In the first part of this RfC, there is a clear consensus that the ADL is
generally unreliable regarding the Israeli-Palestinian conflict. [See
previous partial close.] The second part extends this consensus to the intersection of antisemitism and the conflict, such as labeling pro-Palestinian activists as antisemitic. While the second part in theory encompassed all ADL coverage of antisemitism, much of the discussion focused, explicitly or implicitly, on that intersection. There was insufficient argumentation against the ADL's reliability regarding antisemitism in other contexts; much of the opposition in that regard focused on subjective disagreements as to how far the taint of the Israel-related general unreliability should spread. The ADL
can roughly be taken as reliable on the topic of antisemitism when Israel and Zionism are not concerned. We remind editors that source reliability is
always a case-by-case matter. RSN's purpose is to answer the general case. The reliability of a given statement by a source, for a given statement in a Wikipedia article, must always be decided by that article's editors.

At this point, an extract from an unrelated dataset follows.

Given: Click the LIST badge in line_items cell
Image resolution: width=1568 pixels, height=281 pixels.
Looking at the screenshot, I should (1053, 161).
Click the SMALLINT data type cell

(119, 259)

The third part of the discussion, about the ADL's hate symbol database, was largely unrelated to the first two. Editors' concerns were mostly not about Israel–Palestine issues, but about poor editorial oversight of the database. We are aware that the ADL has taken note of this discussion, which affords a rare opportunity to directly address a source that editors have identified quality-control issues with: If the ADL invests more effort in editorial review of its hate symbol database entries, including bylines and other means of establishing expertise, that would address most of the concerns expressed by the community. Until then, however, the rough consensus here is that the database is
reliable for the existence of a symbol and for straightforward facts about it, but not reliable for more complex details, such as symbols' history.
In-text attribution to the ADL may be advisable when it is cited in such cases.